"Lorca Corpora Collection"
The Lorca corpus is a 1-million word corpus of the complete works of Spanish poet and playwright Federico García Lorca. It was developed as part of the ECEI (Edición Crítica Electrónica Integral) project.
The aim of the project is the publication of a hypertextual edition of Lorca's work, allowing the user to both simply browse through the contents and to conduct advanced linguistic research on the texts.In view of the latter, the corpus is tokenized, pos-tagged and lemmatized.
The corpus has been indexed using the IMS Corpus WorkBench.
From this page you can access three collections of poems included in the main corpus:
: Primer Romancero Gitano
: Sonetos del Amor Oscuro
The three subcorpora can be queried separately.

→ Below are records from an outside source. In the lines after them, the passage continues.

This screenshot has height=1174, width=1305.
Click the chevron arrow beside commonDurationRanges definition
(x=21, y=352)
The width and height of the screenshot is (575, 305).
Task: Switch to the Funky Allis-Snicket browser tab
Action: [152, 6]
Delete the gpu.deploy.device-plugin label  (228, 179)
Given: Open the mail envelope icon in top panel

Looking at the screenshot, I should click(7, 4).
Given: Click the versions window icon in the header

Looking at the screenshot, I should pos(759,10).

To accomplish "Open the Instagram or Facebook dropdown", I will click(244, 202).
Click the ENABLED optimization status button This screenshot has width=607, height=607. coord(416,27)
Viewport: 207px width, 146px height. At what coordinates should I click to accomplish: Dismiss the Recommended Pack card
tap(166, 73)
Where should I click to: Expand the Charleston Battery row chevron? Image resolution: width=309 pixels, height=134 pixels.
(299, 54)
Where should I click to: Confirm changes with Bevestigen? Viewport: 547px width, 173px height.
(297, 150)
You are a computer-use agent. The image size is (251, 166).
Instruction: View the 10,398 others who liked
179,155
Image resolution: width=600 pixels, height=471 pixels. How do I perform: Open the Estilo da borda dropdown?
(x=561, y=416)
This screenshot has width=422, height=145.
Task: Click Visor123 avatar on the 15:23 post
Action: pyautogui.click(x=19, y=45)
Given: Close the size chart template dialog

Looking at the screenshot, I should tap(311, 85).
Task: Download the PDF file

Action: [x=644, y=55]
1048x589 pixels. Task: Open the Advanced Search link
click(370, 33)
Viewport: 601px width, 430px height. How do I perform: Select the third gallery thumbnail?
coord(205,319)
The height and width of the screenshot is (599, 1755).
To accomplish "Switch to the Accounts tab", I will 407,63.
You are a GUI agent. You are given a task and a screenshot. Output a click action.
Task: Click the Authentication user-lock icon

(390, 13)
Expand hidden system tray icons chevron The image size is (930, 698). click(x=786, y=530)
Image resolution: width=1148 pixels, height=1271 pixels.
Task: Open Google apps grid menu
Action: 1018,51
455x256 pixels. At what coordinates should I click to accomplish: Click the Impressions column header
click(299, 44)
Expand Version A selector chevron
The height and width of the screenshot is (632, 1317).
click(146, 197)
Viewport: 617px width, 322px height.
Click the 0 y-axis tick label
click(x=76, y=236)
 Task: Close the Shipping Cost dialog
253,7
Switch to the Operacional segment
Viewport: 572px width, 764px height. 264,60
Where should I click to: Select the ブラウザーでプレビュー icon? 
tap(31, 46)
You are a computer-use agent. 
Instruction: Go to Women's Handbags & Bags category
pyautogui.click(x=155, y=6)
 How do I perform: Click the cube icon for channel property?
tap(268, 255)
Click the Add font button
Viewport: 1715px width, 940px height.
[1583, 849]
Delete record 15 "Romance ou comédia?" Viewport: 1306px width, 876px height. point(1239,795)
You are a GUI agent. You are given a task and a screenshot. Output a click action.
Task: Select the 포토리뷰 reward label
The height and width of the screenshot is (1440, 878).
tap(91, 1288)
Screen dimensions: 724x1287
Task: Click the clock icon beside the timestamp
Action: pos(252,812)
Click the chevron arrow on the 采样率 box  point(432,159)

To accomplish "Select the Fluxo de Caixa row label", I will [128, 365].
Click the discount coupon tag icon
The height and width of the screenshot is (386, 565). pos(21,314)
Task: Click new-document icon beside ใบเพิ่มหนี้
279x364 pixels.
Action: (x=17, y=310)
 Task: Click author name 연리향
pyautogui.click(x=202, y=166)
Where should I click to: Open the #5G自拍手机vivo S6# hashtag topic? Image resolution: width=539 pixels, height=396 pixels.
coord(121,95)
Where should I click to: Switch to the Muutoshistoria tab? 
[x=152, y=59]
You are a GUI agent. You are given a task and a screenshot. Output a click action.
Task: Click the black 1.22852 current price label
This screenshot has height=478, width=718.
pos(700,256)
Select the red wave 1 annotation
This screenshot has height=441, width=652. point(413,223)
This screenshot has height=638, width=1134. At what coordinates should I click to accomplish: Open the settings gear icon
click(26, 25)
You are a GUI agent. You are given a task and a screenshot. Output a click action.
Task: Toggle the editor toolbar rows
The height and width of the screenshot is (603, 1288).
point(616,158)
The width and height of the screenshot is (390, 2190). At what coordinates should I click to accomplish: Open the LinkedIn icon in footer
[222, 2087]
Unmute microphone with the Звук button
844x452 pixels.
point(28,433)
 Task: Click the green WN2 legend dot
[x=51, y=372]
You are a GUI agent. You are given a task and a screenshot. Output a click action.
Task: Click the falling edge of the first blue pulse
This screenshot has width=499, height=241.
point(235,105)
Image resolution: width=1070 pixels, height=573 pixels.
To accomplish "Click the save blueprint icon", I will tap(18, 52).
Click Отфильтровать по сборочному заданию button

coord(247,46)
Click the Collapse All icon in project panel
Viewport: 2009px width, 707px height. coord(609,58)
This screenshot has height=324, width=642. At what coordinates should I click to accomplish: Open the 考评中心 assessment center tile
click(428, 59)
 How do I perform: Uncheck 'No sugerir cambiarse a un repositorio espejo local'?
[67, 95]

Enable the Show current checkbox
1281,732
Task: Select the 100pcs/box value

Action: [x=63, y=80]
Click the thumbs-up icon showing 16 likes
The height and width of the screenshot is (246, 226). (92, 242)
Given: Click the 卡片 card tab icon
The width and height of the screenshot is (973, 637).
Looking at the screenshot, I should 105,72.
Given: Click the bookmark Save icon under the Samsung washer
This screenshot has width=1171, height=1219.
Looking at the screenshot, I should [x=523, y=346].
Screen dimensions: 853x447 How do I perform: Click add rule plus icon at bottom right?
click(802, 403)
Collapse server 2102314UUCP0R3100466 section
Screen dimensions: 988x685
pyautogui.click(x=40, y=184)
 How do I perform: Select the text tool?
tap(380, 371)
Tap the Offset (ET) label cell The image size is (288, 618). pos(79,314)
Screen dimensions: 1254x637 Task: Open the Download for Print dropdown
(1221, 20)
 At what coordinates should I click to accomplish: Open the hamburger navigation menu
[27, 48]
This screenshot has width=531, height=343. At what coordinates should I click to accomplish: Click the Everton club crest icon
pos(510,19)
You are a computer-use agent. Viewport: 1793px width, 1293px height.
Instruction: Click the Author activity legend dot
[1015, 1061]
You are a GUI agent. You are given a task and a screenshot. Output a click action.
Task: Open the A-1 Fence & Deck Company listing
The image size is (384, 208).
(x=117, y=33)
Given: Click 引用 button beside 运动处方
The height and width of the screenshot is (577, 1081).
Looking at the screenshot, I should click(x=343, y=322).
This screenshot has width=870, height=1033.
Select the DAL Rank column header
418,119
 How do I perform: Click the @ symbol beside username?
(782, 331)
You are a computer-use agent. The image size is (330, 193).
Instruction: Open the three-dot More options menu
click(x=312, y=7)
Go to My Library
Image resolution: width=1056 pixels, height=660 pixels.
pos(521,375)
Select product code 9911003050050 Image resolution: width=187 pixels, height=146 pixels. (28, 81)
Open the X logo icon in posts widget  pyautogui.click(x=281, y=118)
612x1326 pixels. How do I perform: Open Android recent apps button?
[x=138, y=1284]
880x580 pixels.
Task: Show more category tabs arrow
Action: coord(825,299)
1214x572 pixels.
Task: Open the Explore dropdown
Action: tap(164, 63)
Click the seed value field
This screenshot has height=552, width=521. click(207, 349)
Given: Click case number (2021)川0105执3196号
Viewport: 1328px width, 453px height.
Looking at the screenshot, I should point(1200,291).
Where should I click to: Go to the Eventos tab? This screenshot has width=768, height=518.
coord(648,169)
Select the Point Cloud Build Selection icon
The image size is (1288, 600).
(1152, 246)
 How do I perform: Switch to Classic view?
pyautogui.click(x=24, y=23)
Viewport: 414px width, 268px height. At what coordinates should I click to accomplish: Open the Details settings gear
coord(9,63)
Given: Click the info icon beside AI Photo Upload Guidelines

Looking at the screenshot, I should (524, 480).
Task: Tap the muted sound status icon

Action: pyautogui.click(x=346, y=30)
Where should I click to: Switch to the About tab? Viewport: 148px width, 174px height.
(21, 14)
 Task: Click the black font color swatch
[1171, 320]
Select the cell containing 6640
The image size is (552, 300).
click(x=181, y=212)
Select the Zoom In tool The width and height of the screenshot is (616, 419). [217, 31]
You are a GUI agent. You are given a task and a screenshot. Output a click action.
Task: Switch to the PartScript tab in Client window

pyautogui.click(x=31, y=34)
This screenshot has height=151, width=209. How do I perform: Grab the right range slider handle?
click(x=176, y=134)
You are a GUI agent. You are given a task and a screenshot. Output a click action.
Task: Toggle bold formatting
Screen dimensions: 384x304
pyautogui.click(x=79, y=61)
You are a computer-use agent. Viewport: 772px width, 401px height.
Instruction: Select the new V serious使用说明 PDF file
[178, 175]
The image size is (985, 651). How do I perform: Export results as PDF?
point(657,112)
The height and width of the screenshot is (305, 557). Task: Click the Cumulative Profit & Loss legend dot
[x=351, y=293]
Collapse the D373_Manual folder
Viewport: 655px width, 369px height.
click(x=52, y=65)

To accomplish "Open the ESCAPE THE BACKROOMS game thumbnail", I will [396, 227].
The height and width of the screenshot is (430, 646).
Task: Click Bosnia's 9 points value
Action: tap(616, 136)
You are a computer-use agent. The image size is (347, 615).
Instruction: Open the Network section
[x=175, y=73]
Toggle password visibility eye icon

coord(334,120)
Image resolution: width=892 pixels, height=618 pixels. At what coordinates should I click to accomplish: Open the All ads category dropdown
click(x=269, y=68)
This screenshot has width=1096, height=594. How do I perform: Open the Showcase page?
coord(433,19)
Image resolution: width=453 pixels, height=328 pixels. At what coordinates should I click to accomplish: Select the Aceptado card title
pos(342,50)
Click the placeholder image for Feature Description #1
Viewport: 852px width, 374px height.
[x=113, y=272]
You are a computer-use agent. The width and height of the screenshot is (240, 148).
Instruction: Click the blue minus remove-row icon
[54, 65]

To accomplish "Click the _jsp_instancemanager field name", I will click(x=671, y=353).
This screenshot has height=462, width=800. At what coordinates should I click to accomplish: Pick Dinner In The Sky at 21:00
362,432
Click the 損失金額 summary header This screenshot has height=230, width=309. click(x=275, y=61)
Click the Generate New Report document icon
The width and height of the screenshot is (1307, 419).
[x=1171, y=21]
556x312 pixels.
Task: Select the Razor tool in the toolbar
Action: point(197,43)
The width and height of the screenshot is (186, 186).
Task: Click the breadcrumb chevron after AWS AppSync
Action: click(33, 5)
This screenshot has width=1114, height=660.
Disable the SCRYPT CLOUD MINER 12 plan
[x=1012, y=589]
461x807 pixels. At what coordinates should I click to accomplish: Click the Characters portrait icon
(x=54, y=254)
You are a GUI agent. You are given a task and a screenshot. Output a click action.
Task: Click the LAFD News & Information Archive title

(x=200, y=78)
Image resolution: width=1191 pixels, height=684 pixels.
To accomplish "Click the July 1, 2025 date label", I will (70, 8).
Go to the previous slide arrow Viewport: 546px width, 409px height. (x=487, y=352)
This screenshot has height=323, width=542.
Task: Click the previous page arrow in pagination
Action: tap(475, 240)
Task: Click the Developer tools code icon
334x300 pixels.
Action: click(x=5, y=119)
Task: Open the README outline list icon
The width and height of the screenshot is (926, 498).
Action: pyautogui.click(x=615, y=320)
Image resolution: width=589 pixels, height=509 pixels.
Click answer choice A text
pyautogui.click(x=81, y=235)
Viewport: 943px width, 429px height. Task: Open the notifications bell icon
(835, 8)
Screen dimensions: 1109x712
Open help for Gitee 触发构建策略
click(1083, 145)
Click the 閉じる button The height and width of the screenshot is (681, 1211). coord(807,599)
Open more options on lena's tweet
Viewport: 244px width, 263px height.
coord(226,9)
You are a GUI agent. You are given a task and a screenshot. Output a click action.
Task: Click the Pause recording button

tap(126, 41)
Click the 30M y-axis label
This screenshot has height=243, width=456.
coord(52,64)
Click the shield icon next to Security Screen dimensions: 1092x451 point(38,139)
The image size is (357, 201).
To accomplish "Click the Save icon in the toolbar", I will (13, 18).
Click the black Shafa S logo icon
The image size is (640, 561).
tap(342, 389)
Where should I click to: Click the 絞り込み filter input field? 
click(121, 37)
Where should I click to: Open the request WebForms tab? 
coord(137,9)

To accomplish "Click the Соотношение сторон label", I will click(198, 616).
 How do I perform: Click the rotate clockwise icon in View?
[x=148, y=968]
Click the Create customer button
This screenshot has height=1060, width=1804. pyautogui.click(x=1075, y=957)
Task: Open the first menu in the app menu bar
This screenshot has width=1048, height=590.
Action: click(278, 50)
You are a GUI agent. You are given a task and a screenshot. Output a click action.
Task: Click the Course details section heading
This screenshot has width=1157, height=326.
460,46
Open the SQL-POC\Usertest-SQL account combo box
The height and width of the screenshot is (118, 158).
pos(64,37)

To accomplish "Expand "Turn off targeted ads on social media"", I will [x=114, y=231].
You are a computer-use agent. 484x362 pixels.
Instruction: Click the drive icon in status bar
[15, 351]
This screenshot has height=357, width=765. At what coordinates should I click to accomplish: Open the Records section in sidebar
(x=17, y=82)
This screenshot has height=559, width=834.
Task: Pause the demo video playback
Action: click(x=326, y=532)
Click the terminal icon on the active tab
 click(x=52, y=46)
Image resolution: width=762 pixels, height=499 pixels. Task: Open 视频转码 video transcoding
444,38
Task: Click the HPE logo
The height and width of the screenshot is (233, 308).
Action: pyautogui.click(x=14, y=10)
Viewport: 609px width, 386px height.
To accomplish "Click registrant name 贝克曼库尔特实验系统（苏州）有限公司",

For a quick tutorial on how to query the corpus using the CQP language, and for information about the properties we encoded as positional and structural attributes, please read the advanced query how-to (see link on left bar).
For information about how to extract ngram frequency lists, please read the frequency lists how-to (see link on left bar).
To access the tag list used for pos-tagging, please read the Tag List (see link on left bar).
Detailed dynamically generated information about the corpus can be found in the local Corpus Information page.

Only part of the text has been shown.